Hoon produces untyped Nock, so ultimately all data values must reduce to nouns. Nock atoms are unsigned integers, so Hoon represents more complex data types (like signed integers, floating-point numbers, and strings) as encoded atoms. Hoon has a number of affordances to make it easy to work with typed atoms.

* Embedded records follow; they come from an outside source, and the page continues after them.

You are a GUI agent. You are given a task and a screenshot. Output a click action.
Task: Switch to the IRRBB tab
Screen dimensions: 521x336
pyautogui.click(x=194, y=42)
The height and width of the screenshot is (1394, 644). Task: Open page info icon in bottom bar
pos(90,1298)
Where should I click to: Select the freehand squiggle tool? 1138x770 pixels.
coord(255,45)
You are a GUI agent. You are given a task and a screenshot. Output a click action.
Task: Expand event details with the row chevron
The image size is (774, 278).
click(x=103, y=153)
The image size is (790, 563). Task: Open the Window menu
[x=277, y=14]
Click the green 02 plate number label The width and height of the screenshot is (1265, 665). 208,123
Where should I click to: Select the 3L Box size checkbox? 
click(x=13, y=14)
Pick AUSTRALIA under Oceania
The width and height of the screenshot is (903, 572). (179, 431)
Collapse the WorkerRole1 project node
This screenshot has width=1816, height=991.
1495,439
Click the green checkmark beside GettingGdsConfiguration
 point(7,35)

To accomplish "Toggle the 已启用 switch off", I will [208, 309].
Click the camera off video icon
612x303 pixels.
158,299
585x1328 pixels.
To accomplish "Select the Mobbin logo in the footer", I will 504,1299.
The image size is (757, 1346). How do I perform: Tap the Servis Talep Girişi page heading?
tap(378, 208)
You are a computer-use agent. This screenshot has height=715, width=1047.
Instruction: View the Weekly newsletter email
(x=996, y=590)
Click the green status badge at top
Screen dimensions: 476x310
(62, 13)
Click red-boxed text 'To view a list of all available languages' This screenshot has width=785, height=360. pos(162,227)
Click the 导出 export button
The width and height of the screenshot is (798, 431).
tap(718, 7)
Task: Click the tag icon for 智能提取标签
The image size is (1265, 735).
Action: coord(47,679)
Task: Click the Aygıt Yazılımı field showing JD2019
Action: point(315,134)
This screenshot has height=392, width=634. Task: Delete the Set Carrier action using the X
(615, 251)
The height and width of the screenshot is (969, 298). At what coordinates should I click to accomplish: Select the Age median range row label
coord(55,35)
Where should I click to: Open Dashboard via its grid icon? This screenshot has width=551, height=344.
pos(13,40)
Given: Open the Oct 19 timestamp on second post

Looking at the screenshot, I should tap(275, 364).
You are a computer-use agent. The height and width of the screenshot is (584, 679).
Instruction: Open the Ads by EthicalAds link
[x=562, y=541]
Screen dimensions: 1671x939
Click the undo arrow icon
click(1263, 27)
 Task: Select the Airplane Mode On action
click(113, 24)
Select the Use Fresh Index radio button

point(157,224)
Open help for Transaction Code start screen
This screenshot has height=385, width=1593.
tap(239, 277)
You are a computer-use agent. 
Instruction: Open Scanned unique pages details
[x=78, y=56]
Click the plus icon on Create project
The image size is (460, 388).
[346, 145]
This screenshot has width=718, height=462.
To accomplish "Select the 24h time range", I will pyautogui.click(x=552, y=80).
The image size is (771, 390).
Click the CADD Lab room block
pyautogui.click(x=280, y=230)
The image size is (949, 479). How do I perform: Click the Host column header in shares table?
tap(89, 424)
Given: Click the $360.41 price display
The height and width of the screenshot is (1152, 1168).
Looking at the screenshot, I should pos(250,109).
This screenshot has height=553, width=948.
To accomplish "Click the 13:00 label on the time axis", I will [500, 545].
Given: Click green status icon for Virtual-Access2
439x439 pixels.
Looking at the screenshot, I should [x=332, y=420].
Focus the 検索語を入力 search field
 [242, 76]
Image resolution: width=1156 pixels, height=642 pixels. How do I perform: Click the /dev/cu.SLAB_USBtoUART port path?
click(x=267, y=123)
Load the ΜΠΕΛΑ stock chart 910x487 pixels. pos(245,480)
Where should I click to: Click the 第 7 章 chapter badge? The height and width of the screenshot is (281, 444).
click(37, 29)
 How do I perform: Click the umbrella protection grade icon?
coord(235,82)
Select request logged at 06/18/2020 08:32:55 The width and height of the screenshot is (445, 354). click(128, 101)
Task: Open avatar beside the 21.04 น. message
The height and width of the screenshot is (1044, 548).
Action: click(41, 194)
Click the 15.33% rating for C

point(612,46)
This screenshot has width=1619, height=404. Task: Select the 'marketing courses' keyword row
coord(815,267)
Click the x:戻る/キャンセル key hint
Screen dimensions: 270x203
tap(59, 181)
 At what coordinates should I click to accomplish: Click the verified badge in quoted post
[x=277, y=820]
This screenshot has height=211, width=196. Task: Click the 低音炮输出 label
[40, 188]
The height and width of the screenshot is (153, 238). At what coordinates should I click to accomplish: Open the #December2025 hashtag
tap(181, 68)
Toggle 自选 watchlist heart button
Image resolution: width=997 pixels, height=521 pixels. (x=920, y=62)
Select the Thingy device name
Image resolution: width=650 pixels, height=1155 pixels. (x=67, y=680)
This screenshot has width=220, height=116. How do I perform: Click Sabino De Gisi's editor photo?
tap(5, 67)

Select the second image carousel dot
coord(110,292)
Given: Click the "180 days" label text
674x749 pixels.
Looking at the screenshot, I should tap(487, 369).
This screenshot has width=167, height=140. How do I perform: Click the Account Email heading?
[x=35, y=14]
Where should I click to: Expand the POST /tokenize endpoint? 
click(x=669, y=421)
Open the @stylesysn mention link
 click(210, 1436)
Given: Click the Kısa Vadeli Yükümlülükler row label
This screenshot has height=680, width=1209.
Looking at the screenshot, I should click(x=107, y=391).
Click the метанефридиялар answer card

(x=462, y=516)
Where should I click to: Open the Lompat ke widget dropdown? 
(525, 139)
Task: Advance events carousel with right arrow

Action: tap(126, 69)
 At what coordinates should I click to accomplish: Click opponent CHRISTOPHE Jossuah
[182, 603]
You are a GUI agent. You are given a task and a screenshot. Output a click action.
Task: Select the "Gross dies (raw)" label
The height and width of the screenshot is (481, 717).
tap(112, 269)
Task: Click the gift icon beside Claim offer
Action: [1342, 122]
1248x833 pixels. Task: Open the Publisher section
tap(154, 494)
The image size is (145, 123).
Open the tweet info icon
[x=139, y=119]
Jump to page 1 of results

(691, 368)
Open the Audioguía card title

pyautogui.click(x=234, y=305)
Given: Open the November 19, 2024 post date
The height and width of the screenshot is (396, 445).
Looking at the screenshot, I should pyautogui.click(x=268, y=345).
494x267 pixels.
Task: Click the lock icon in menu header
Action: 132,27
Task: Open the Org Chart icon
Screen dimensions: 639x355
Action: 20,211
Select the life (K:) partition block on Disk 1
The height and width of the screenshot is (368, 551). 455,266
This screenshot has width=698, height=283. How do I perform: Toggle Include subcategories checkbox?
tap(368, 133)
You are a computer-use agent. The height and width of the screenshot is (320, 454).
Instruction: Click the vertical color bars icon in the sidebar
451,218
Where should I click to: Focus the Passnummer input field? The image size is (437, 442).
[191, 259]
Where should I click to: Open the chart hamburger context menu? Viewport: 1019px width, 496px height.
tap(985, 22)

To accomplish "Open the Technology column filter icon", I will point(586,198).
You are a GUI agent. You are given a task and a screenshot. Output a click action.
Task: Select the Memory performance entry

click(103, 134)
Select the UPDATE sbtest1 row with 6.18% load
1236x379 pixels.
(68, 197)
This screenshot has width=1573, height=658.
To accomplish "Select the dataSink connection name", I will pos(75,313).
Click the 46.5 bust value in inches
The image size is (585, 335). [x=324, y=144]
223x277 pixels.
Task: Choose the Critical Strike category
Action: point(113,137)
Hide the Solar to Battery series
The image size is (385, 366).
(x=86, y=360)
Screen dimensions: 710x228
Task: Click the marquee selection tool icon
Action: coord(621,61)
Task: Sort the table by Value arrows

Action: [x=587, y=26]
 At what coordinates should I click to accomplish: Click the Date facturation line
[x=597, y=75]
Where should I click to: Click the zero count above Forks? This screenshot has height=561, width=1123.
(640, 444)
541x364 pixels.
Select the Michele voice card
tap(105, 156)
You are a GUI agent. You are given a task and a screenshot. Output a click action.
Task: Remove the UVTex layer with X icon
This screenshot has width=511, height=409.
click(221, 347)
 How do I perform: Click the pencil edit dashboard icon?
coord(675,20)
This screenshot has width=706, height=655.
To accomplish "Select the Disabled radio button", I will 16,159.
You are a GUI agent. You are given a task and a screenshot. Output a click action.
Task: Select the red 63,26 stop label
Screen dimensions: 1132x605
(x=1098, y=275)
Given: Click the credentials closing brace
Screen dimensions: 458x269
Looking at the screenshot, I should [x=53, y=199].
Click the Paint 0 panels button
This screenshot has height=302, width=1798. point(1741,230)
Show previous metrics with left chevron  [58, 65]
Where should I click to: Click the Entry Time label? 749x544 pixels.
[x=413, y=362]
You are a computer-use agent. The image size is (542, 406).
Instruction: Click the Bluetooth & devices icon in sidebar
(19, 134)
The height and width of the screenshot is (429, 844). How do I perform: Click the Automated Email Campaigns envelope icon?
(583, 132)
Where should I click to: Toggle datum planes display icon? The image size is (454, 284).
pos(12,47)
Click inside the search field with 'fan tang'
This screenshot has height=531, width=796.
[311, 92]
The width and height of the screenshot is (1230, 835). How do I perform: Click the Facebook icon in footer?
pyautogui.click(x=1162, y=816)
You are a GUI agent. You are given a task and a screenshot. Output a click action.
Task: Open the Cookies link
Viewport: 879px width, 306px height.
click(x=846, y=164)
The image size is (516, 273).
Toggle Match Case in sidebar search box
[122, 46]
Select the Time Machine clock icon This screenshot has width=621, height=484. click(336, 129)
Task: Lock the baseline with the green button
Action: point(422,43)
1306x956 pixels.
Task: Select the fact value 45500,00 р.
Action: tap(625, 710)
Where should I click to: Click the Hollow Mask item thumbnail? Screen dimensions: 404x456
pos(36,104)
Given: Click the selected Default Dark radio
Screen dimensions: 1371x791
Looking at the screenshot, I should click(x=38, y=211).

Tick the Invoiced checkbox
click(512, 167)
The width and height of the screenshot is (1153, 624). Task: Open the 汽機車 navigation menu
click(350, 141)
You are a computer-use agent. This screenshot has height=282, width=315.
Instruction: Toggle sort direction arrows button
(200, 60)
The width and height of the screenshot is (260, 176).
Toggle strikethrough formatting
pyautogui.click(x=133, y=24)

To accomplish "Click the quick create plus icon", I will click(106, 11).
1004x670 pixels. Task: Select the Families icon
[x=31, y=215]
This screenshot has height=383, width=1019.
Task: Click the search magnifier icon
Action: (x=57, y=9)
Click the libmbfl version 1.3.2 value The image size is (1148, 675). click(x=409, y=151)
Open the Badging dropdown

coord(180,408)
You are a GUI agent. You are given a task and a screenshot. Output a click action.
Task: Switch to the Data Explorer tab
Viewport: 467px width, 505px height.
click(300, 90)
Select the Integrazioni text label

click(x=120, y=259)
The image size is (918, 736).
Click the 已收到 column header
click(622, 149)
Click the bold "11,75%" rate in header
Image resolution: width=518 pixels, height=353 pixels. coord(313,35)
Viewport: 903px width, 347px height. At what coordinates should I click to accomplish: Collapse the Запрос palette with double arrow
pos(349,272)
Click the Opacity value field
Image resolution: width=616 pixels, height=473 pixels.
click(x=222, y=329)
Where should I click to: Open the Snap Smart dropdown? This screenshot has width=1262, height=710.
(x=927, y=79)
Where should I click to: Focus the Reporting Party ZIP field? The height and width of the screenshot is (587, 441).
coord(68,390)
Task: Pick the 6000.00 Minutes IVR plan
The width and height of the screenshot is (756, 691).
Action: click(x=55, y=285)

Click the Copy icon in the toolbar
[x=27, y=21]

For instance, every atom type in Hoon can be written with its own unique syntax. A date, for instance, cannot be parsed as a floating-point value or an IP address, even in the case in which they all happen to share the same underlying integer representation.

:: as time
> `@`~m42
~m42

:: as uint
> `@`~m42
46.485.795.065.748.070.072.320

:: as hex
> `@ux`~m42
0x9d8.0000.0000.0000.0000

All of these reduce to the Nock noun 46.485.795.065.748.070.072.320.

Head Tags#

Hoon frequently uses “head tags” (text constants) to label data structures. These tags are simply atoms that serve as markers to indicate the type or purpose of a given noun. This allows Hoon to quickly identify and dispatch on different data types at runtime, despite Nock itself being untyped. Two simple checks can determine many code branches: whether a noun is a cell, and what its head is.

Vases#

Hoon uses “vases” as a way to package up Nock code along with metadata about its type and structure. A vase is a cell of [type value] where the type is itself a Nock noun representing Hoon’s type information.

This allows Hoon to maintain strong typing and structure while still compiling down to the untyped Nock specification. The type information in a vase enables:

Runtime type checking and validation.
Dynamic code generation with type safety.
Metaprogramming with full type awareness.
Safe composition of separately-compiled code.

Vases are particularly important in Hoon’s compilation model, where the compiler itself operates on vases to type-check and transform code, maintaining the invariant that typed Hoon expressions correspond to correctly-typed Nock nouns.